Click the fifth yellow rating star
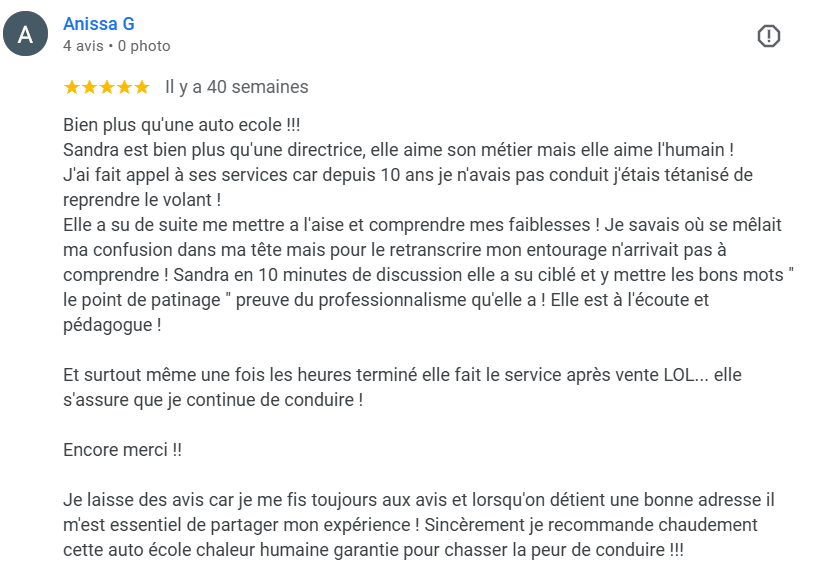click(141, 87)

————

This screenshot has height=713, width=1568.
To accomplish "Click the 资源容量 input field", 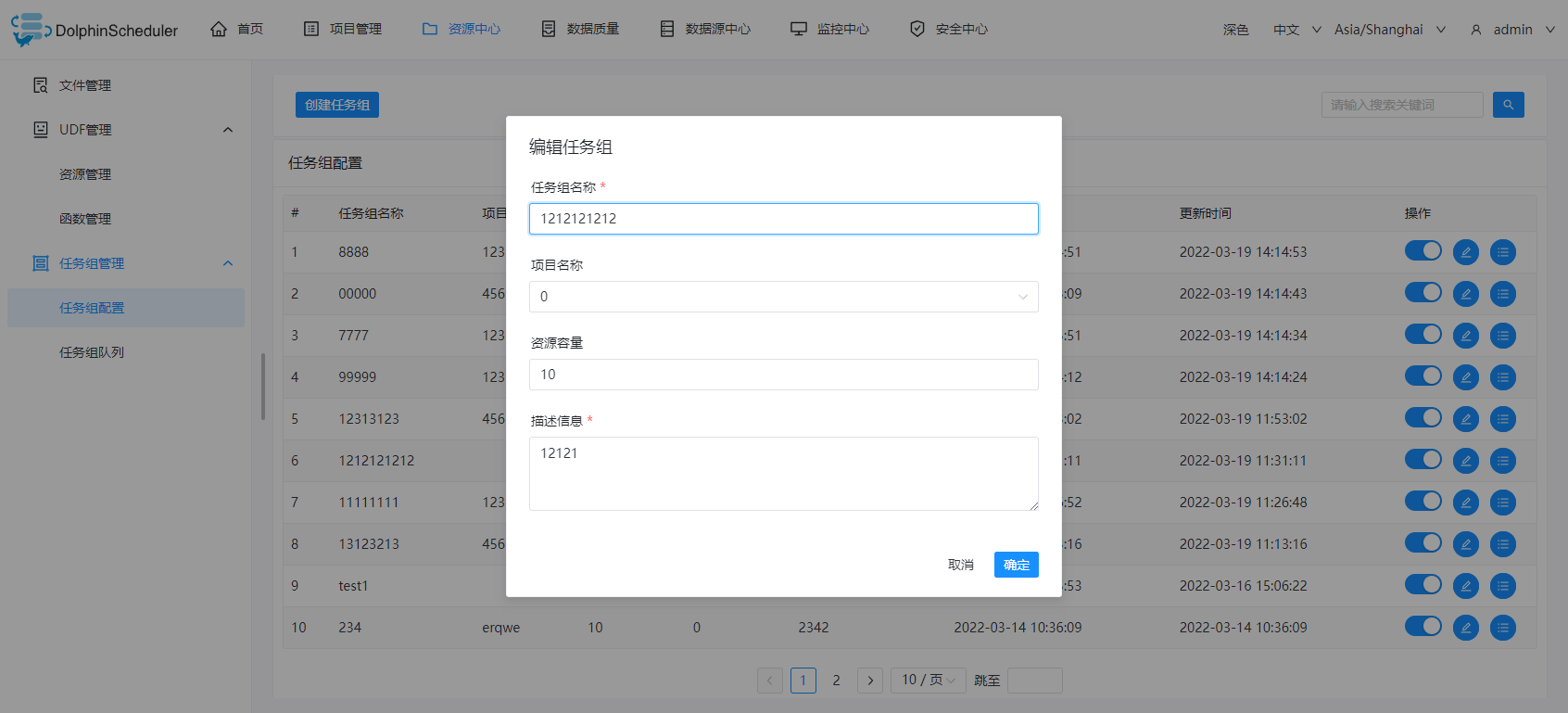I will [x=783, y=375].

————

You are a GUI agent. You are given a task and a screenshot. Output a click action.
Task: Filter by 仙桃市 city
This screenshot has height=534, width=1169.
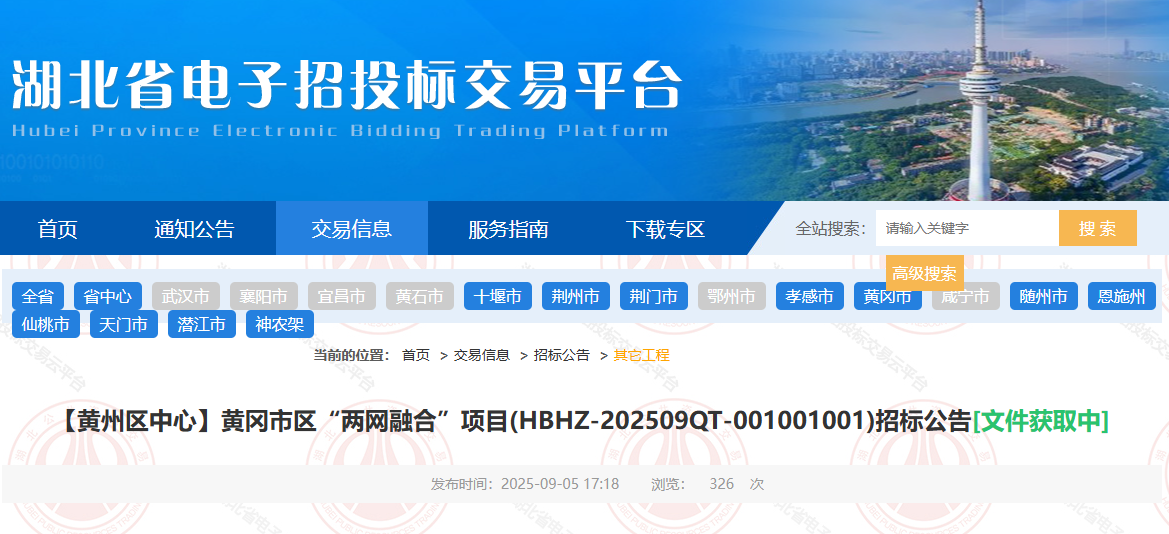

————

** Goal of the exercise **
Can you copy out every line from the one containing "You are a GUI" down to the one containing "This screenshot has height=534, width=1169.", both included, word for word?

** Result below **
You are a GUI agent. You are given a task and a screenshot. Output a click action.
Task: Filter by 仙桃市 city
This screenshot has height=534, width=1169.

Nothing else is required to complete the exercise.